Nov 18, 2002 | 1-2) "8 Mile," directed by Curtis Hanson (Universal), and Eminem, "Lose Yourself," on "Music From and Inspired by the Motion Picture '8 Mile'" (Sony/Interscope)
The picture is alive to Eminem's presence, and he is alive to the picture, seeming to withdraw from the camera even as he pulls its eye toward him. Taking the viewer through a few days in the life of a white Detroit rapper in a black milieu -- the adventures of a young man whose attempts to step out of oblivion are at best wary and at worst, and most believable, terrified -- Eminem gives a performance that is all gravity. When the movie ends, there is a sense that it has, in fact, ended -- that the movie has caught its own story.
Then "Lose Yourself" begins to play under the closing credits, and in an instant it blows the film away. The music dissolves the movie, reveals it as a lie, a cheat, as if it were made not to reveal but to cover up the seemingly bottomless pit of resentment and desire that is the story's true source. Again and again the piece all but blows up in the face of the man who's chanting it, Eminem lost in his rhymes until suddenly people are shouting at him from every direction and the music jerks him into the chorus, which he escapes in turn. The piece builds into crescendos of power, climbing ladders of refusal and willfulness step by step, rushing nothing, never reaching the top because it is the music itself that has put the top so high.
It's Eminem's greatest single recording, but it's more than that. As with Jerry Lee Lewis' "Whole Lotta Shakin' Goin' On," Aretha Franklin's "I Never Loved a Man (the Way I Love You)," the Miracles' "The Love I Saw in You Was Just a Mirage," Bob Dylan's "Like a Rolling Stone," Grandmaster Flash and the Furious Five's "The Message," the Rolling Stones' "Gimme Shelter" or Nirvana's "Smells Like Teen Spirit," it's one of those moments in pop music that throws off everything around it, setting a new standard, offering a new challenge, proving that, now, you, whoever you are, can say anything, and with a beauty no one can gainsay. That's what's happening here. The cutting contest at the end of "8 Mile" is a small thing compared to the cutting contest "Lose Yourself" throws down on pop music as such.
3-5) Goyard, 233, rue St. Honoré, Paris (Oct. 27)
You hear postwar jazz in any even vaguely expensive place in Paris. An otherwise painfully quiet restaurant features an entire Johnny Hodges live album; a hotel on the site of the fabled Tabou nightclub, once the haunt of Boris Vian, Juliet Gréco and Miles Davis, now offers a live trio, or disembodied voices determined to simultaneously mine the legacy and smooth it away.

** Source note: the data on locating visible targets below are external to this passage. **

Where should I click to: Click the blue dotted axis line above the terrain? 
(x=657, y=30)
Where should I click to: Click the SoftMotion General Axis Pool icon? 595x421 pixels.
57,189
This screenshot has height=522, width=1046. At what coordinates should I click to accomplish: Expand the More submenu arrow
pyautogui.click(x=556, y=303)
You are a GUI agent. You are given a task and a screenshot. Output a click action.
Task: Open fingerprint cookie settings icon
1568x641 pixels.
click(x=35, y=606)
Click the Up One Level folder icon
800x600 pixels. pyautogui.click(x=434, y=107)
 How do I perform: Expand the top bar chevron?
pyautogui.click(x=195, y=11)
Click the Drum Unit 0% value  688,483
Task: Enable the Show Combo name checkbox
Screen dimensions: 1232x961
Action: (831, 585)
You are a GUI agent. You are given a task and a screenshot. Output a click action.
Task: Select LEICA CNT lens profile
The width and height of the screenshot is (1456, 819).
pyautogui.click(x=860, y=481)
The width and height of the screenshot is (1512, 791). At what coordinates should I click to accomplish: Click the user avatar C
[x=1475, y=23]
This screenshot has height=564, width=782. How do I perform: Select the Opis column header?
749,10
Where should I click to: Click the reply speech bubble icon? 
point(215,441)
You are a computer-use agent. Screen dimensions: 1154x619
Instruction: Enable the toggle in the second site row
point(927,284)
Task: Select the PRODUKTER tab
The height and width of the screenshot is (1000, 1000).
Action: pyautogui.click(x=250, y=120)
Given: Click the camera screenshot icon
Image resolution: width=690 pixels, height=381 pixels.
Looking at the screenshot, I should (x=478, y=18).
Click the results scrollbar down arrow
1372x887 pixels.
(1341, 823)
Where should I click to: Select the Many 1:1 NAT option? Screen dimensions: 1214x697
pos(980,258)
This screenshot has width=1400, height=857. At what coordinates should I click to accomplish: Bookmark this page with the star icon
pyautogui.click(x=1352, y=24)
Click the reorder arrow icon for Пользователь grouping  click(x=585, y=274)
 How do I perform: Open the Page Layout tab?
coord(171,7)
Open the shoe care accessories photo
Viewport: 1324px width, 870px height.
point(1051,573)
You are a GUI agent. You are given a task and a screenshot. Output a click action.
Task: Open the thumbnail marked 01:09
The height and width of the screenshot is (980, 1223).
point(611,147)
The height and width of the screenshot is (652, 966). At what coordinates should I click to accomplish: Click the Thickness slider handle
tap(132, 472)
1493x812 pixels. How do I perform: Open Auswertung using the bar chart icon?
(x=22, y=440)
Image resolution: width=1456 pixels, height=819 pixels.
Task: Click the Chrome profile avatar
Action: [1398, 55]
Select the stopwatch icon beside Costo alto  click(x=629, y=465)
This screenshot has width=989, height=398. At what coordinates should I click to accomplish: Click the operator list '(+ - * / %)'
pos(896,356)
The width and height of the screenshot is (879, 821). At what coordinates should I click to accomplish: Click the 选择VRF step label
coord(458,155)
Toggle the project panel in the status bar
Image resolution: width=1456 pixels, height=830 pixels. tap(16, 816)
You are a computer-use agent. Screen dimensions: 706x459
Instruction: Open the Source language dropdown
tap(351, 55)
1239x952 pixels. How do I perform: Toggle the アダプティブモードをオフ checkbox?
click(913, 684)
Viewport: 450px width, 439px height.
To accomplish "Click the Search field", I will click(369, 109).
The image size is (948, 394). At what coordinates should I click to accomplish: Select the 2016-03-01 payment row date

But in a posh luggage shop, empty except for a customer and a salesman, someone had programmed jazz chart toppers -- though, really, it was only Peggy Lee's 1958 "Fever" that allowed you to hear Tennessee Ernie Ford's 1956 version of the Merle Travis folk song "Sixteen Tons" as jazz.
With both recordings the orchestration was so spare it was almost spectral, something you imagined rather than heard. You could picture each performer lit by a single spot, otherwise in complete darkness on his or her nightclub stage, moving so minimally that the slightest gesture would communicate as a promise or a threat. Except for Ford's big final chorus, nothing was even dramatized. The recordings were about bringing out a single, unique tale-teller, removing everything else from the world the song made, leaving nothing but the hipster smile in the first word and the orgasmic smear of the last of Lee's "Daddy-0 don't you dare," nothing but the throwaway snap in Ford's "A lotta men didn't, a lotta men died." The songs stayed in the air; after these one-of-a-kinds, Bobby Troup's 1946 "Route 66" was just sweeping up.